**WHAT THIS TASK INVOLVES:**
Return every line in the records below that contains the word "pixels". Case counts.
— begin MATERIAL FOR THE TASK —
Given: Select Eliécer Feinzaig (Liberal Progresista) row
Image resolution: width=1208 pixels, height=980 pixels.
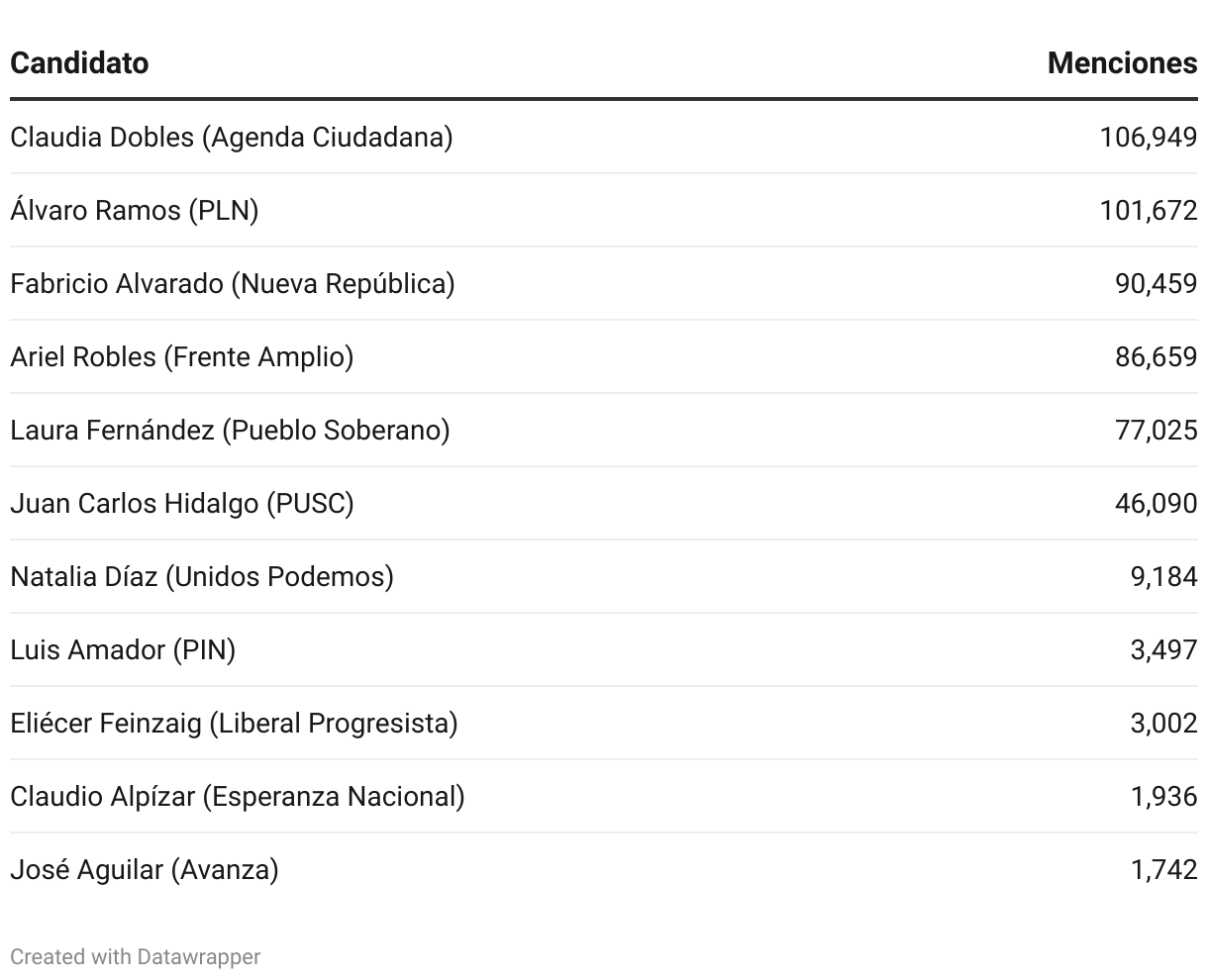Looking at the screenshot, I should [x=234, y=723].
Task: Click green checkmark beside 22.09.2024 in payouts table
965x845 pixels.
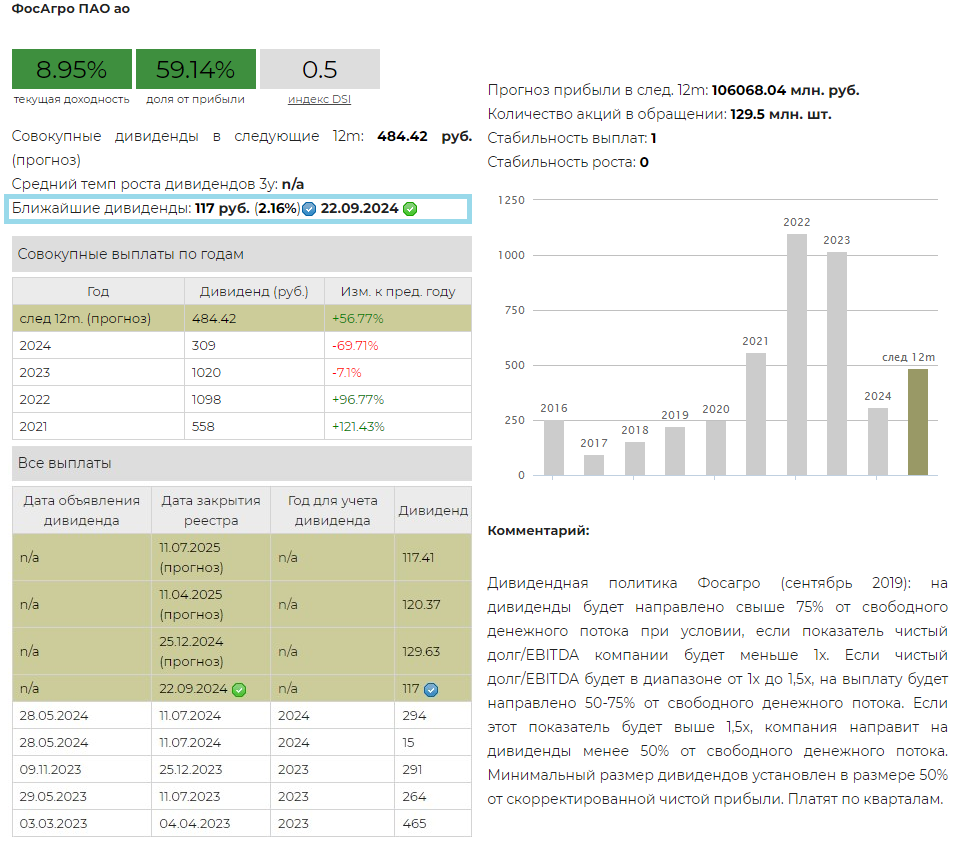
— end MATERIAL FOR THE TASK —
**ANSWER:**
Image resolution: width=1208 pixels, height=980 pixels.
965x845 pixels.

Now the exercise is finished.